In Cornwall, well-stratified sands with clay and pebble beds are perched at elevations between 100 and 400m above sea level indicating substantial Neogene or post-Neogene uplift. These include the Crousa (N1) and Polcrebo (G5) gravels, and the StErth and StAgnes (N1) sands and gravels.
The break up of the continent of Pangaea and the opening of the North Atlantic has dominated the tectonic history of the UK since Permian times. Extensional faults, many of which were reactivated older structures, controlled the development of the Mesozoic sedimentary basins of Cleveland, Cheshire, Worcester and Wessex. Sediments accumulated in these intracontinental sags during the Triassic and Jurassic, while considerably thicker sequences collected in the deeper offshore rifts of the North Sea and Irish Sea. In mid Jurassic times, thermal doming in the North Sea resulted in uplift and erosion over much of northern and eastern Britain, producing the Mid Cimmerian unconformity. As the thermal energy dissipated, subsidence and sedimentation continued into the late Jurassic and early Cretaceous when a further period of uplift and erosion occurred, marked by the Late Cimmerian unconformity. Regional subsidence during the Cretaceous resulted in gradual submergence of most of Britain.

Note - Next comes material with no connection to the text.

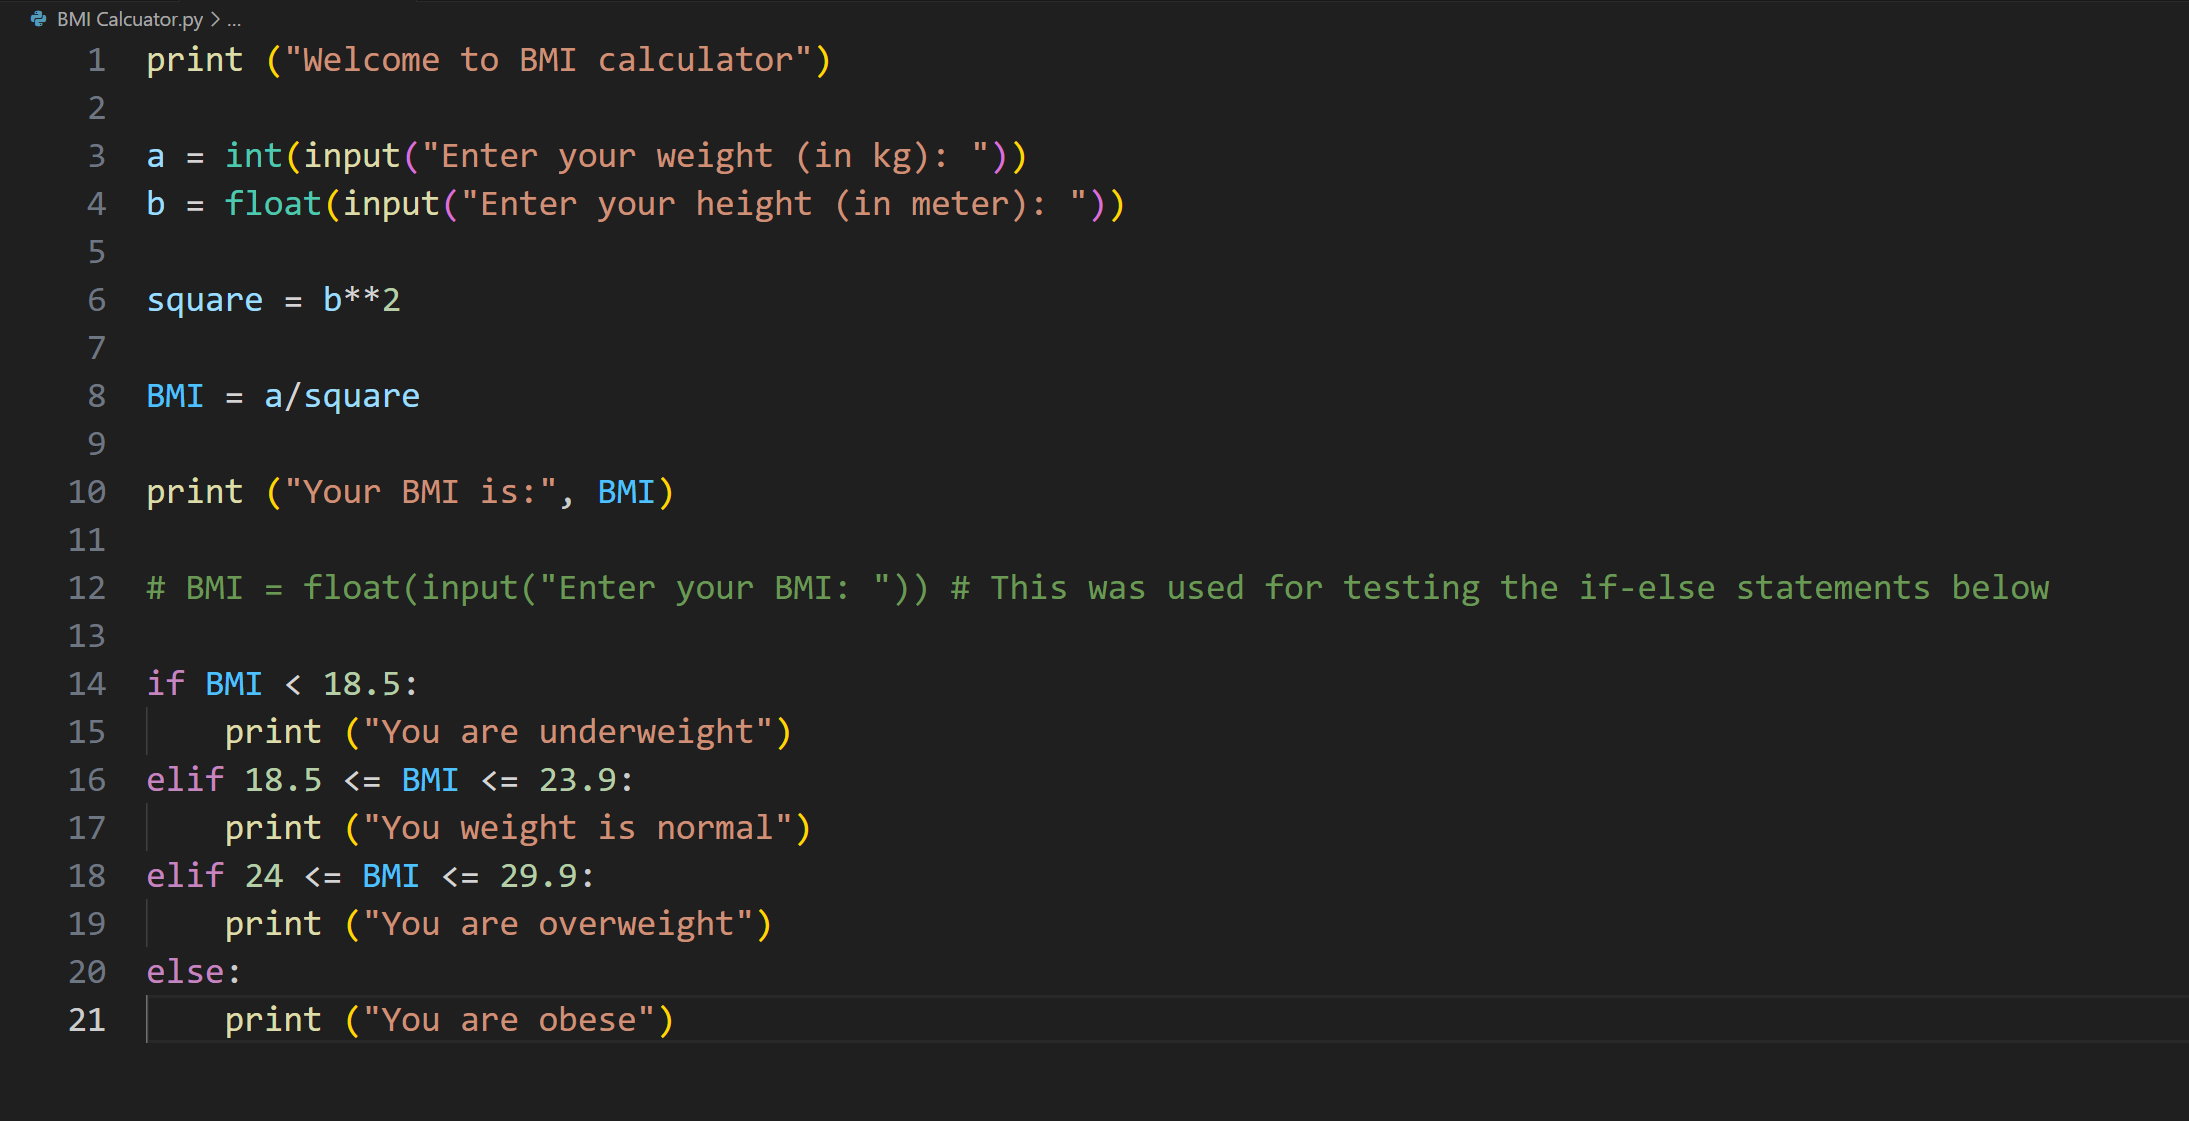2189x1121 pixels.
Task: Click the "You are overweight" string
Action: (557, 924)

Compression and basin inversion at the end of the Cretaceous Period brought this episode of basin development to a close.
The Alpine Orogeny has been attributed to collision of the European and African plates in Palaeogene to Neogene times. The most obvious result was the creation of the mountain chain that includes the Pyrenees and Alps, but distant waves of this event were felt in Britain where uplift and eastwards tilting triggered erosion that continues to the present day. The chief effect is seen in the younger strata of the south of England, where there was inversion of the Wessex–Channel Basin and uplift on three main structures: the Vale of Pewsey fault and anticline that passes eastwards into the Hog’s Back monocline, the Wardour–Portsdown fault and monocline, and the Purbeck–Wight structures (Figure P785829). The Purbeck, Needles and Sandown monoclines, part of the Purbeck–Wight Disturbance, are well exposed on the Dorset coast and the Isle of Wight where the strata are vertical or overturned in places (Plate P005798), and displacement of the base of the Eocene strata is estimated at 1500m.
Igneous rocks of north-west Britain are associated with contemporary rifting and the development of the North Atlantic. Only the outer reaches of the Palaeogene dyke swarm are found in England and Wales (Figure P785826), but altered volcanic ash within the sediments of the London and Hampshire basins also reflects distant volcanic activity. Wolf Rock intrusion south-west of Land’s End shows an earlier phase of igneous activity that is better developed offshore on the continental shelf.
The major processes that have influenced the rock record in the past — continental rifting, thermal uplift and subsidence, compression, climate change, sea-level change and oceanic circulation—have all affected the Cenozoic rocks and serve to illustrate how narrow our picture of the earlier periods really is, and how difficult it is to separate the various effects of these processes.